§ Data shown:
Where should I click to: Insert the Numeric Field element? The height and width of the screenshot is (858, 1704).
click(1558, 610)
==
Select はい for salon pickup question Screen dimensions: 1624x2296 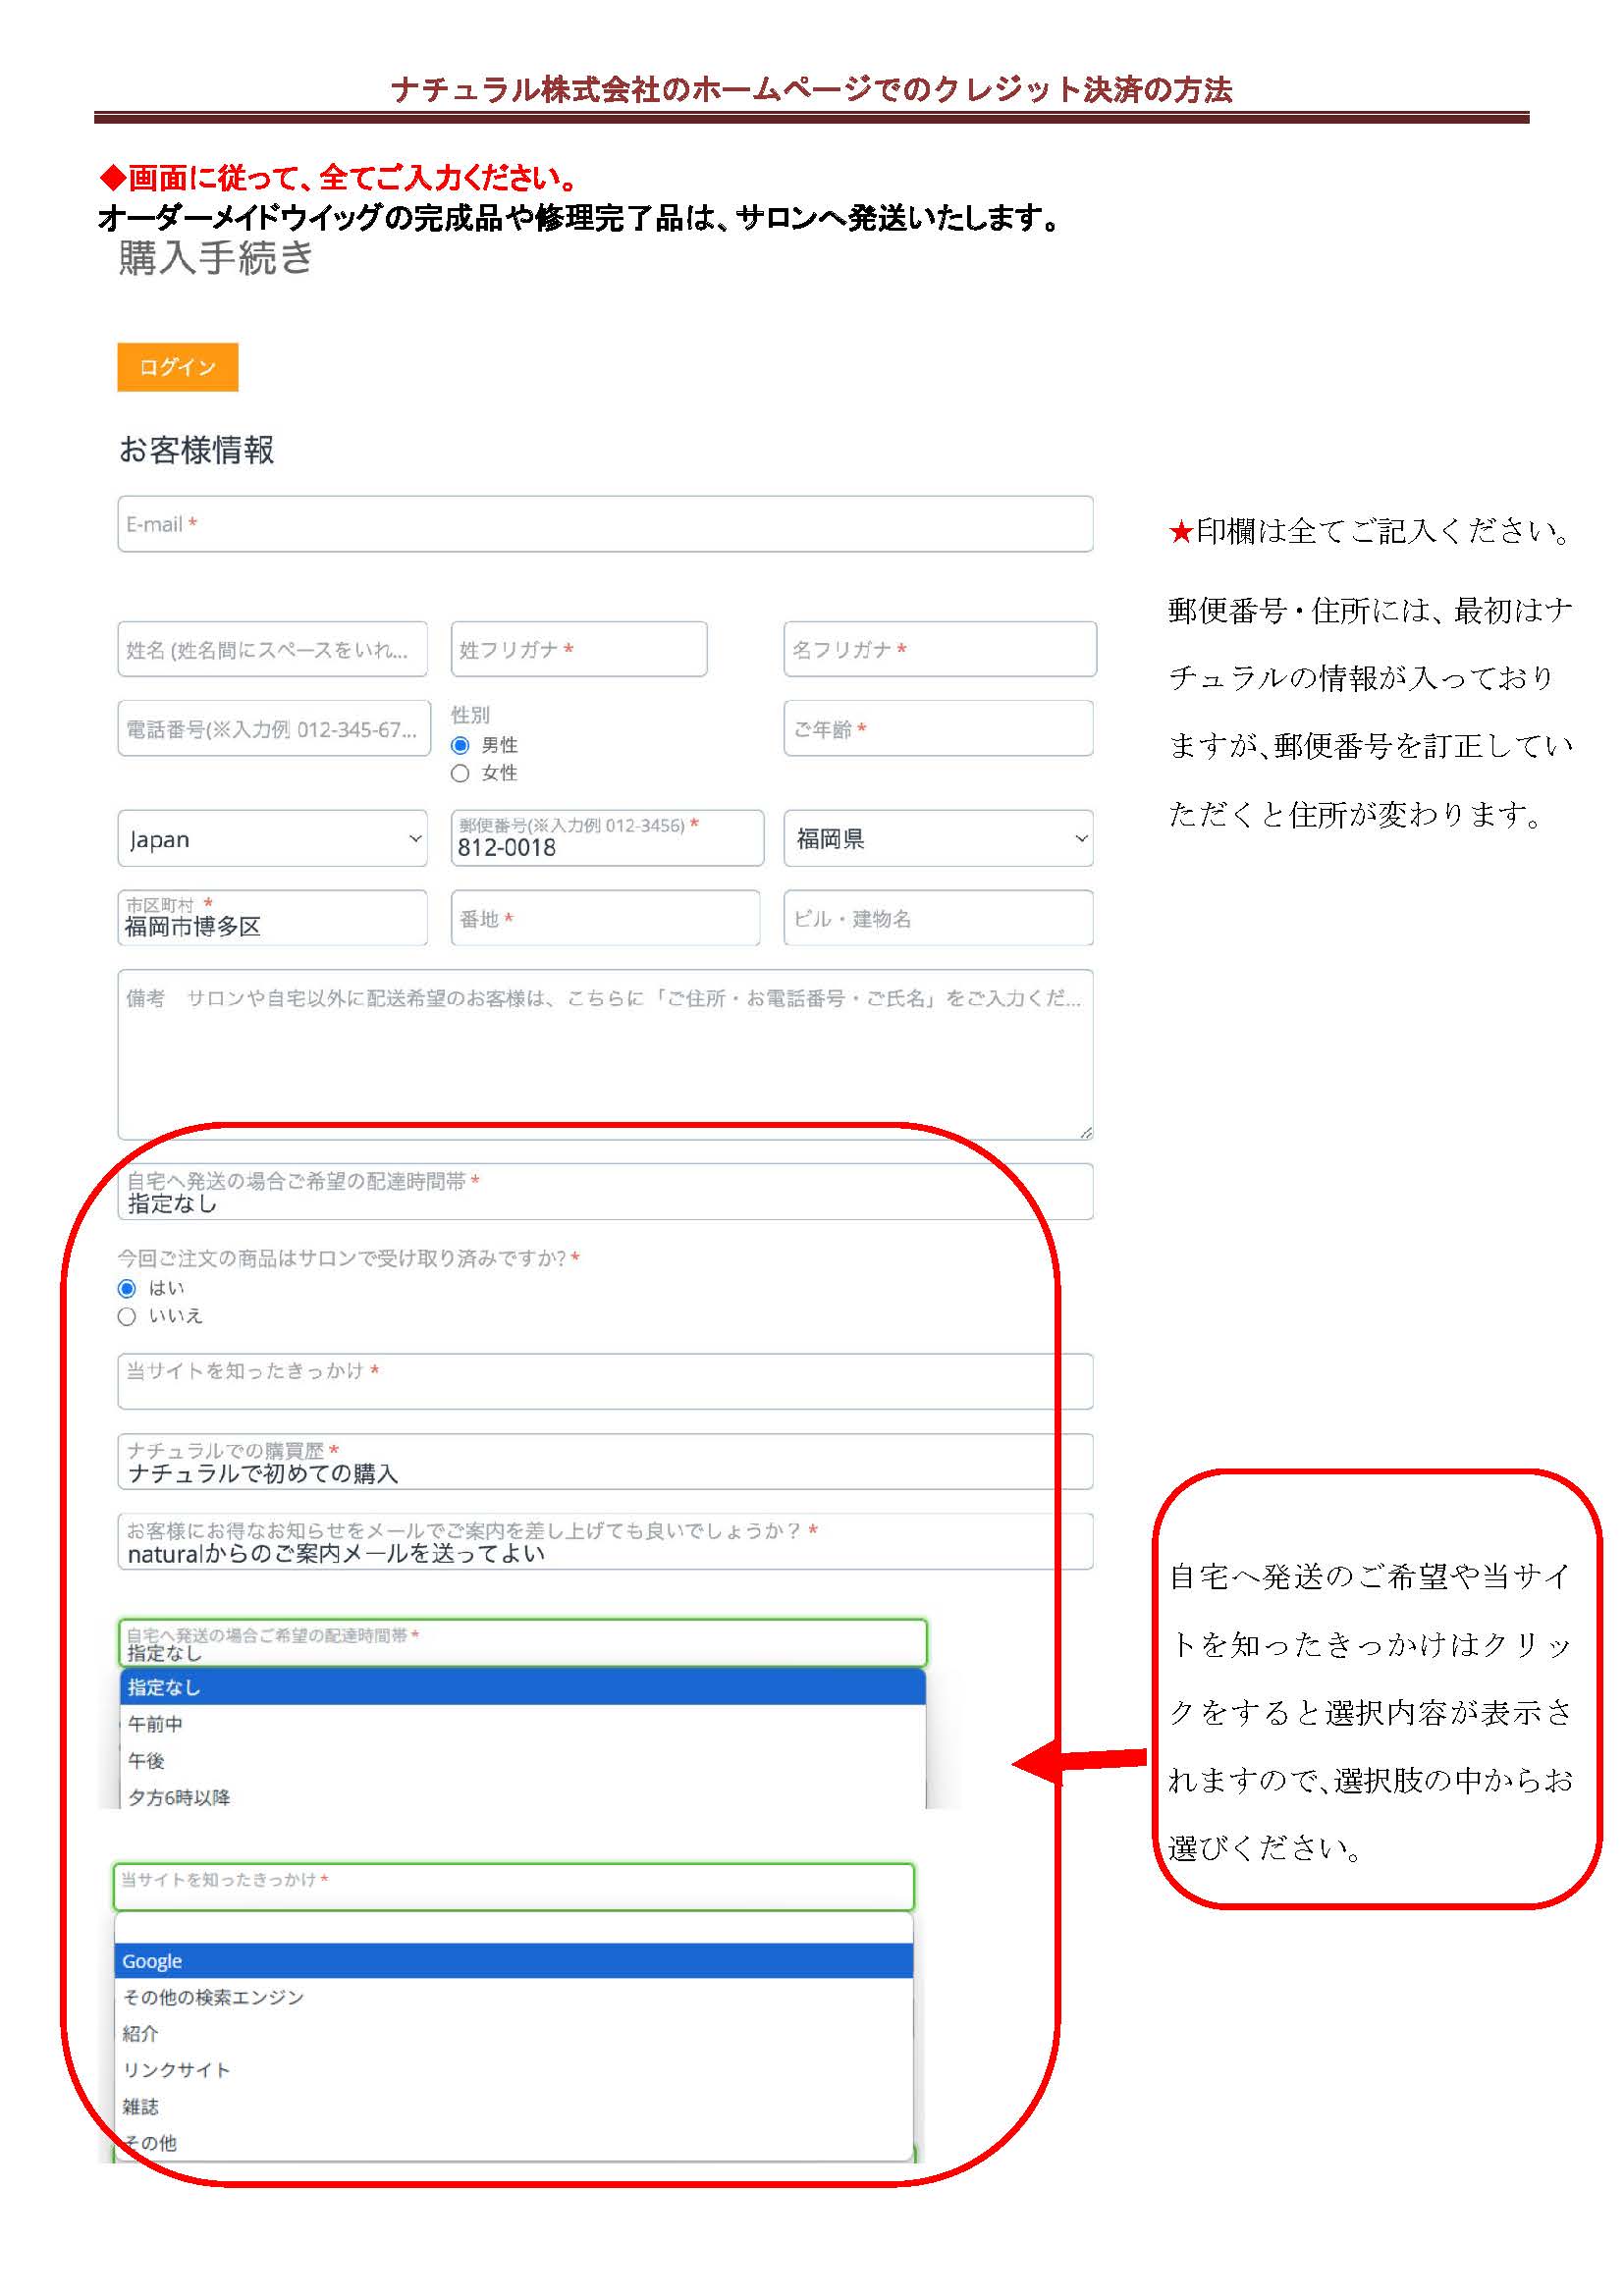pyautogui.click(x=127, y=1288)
==
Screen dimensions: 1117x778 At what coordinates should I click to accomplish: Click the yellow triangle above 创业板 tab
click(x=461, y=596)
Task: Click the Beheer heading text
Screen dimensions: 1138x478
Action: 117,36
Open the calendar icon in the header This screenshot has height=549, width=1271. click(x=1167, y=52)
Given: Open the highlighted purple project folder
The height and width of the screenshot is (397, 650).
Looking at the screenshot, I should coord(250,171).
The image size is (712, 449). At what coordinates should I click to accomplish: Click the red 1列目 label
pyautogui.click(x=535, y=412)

§ Given request:
Duplicate the lines in the entries above word for word, starting with the line that contains "The image size" and going on through the line that contains "pyautogui.click(x=535, y=412)".

§ Correct result:
The image size is (712, 449). At what coordinates should I click to accomplish: Click the red 1列目 label
pyautogui.click(x=535, y=412)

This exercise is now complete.